Why do Old Li-ion Batteries Take Long to Charge?
Battery users often ask: “Why does an old Li-ion lake so long to charge?” Indeed, when Li-ion gets older, the battery takes its time to charge even if there is little to fill. We call this the “old-man syndrome.” Figure 1 illustrates the charge time of a new Li-ion with a capacity of 100 percent against an aged pack delivering only 82 percent. Both take roughly 150 minutes to charge.
Figure 1: New and aged Li-ion batteries are charged.
Both packs take roughly 150 minutes to charge. The new pack charges to 1,400mAh (100%) while the aged one only goes to 1,150mAh (82%).
Courtesy: Cadex Electronics Inc.
When charging Li-ion, the voltage shoots up similar to lifting a weight with a rubber band. The new pack as demonstrated in Figure 2 is “hungrier” and can take on more “food” before reaching the 4.20V/cell voltage limit compared to the aged Li-ion that hits V Limit in Stage 1 after only about 60 minutes. In terms of a rubber band analogy, the new battery has less slack than to the aged pack and can accept charge longer before going into saturation.
Figure 2: Observing charge times of a new and aged Li-ion in Stage 1.
The new Li-ion takes on full charge for 90 minutes while the aged cell reaches 4.20V/cell in 60 minutes
Courtesy: Cadex Electronics Inc.
Figure 3 demonstrates the different saturation times in Stage 2 as the current trails from the fully regulated current to about 0.05C to trigger ready mode. The trailing on a good battery is short and is prolonged on an aged pack. This explains the longer charge time of an older Li-ion with less capacity. An analogy is a young athlete running a sprint with little or no slow-down towards the end, while the old man gets out of breath and begins walking, prolonging the time to reach the goal.
Figure 3: Observing saturation times of new and aged Li-ion in Stage 2 before switching to ready.
The new cell stays in full-charge longer than the old cell and has a shorter current trail.
Courtesy: Cadex Electronics Inc.
A common aging effect of Li-ion is loss of charge transfer capability.
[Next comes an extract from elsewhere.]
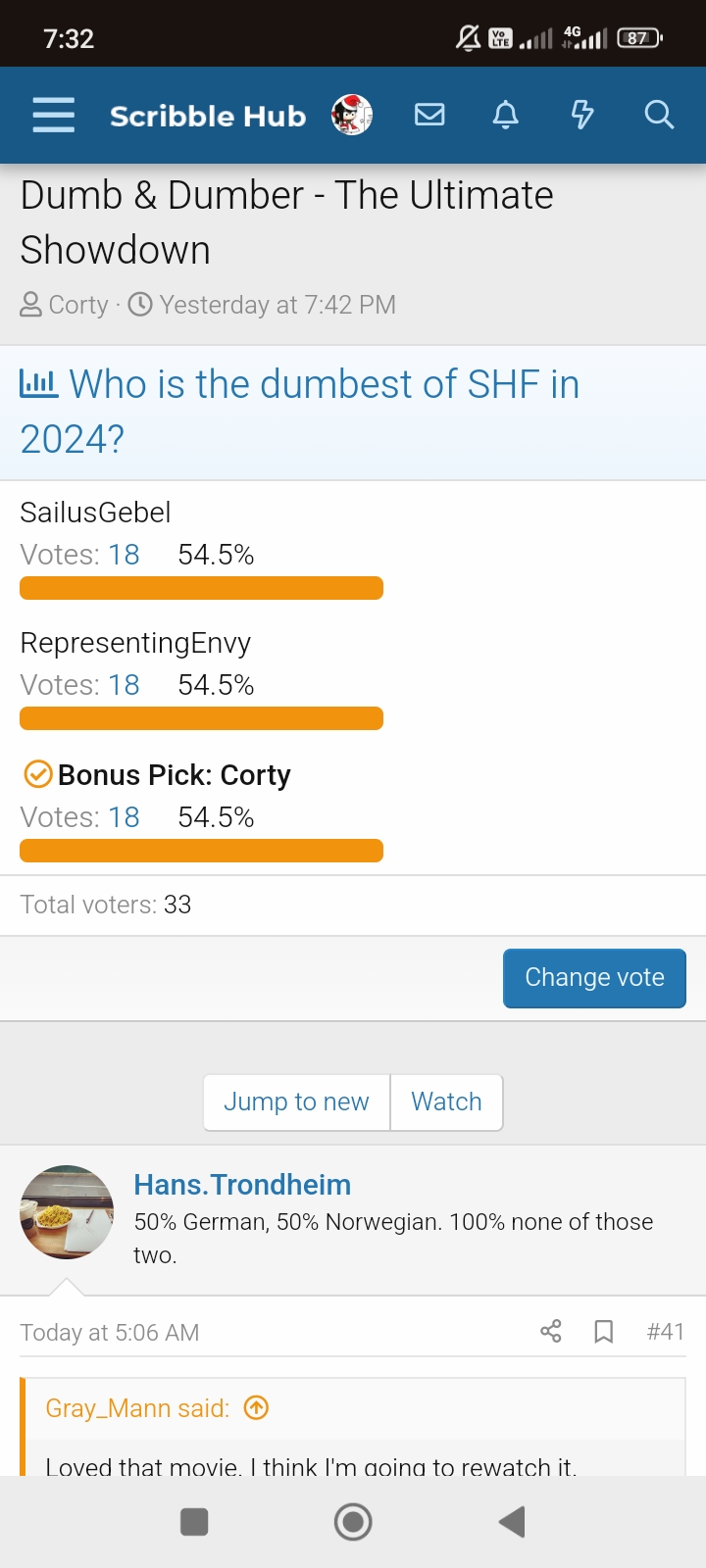The height and width of the screenshot is (1568, 706).
Task: Open the search magnifier icon
Action: 659,116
This is caused by the formation of passive materials on the electrodes, which inhibits the flow of free electrons. This reduces the porosity on the electrodes, decreases the surface area, lowers the lower ionic conductivity and raises migration resistance. The aging phenomenon is permanent and cannot be reversed.
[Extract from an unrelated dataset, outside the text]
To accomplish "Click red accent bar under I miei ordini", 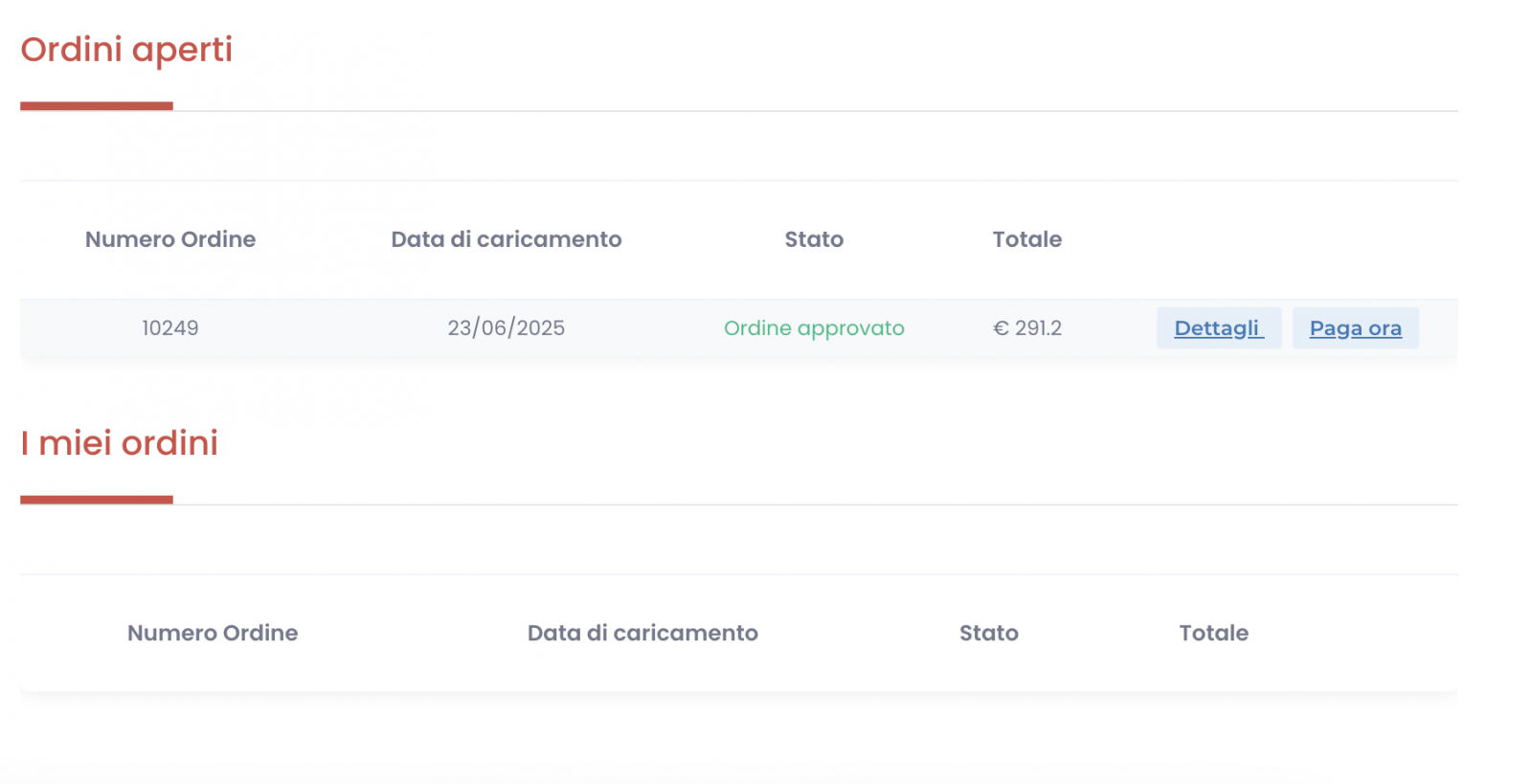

The health of a battery is based on these three fundamental attributes:
- Capacity, the ability to store energy. Capacity is the leading health indicator of a battery
- Internal resistance, the ability to deliver current
- Self-discharge, indicator of the mechanical integrity
The charge signature reveals valuable health indicators of Li-ion. A good battery absorbs most of the charge in Stage 1 before reaching 4.20V/cell and the trailing in Stage 2 is short. “Lack of hunger” on a Li-ion can be attributed to a battery being partially charged; exceptionally long trailing times relates to a battery with low capacity, high internal resistance and/or elevated self-discharge.
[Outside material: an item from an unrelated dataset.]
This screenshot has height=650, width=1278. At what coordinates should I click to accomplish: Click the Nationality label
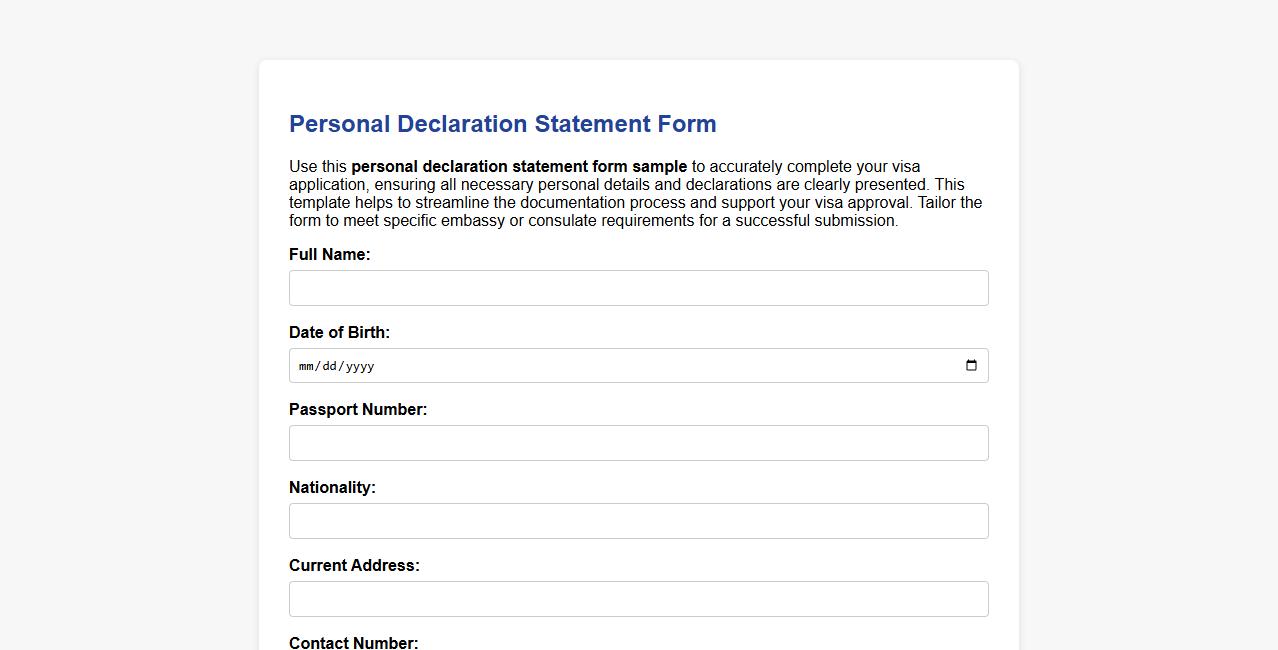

Algorithms can be developed that compare Stage 1 and Stage 2 based on capacity and state-of-charge. Anomalies, such as low capacity and elevated self-discharge can be identified by setting acceptance thresholds. Cadex is developing chargers with algorithms that will provide diagnostic functions. Such advancement will promote the lone charger into a supervisory position to provide quality assurance in batteries without added logistics.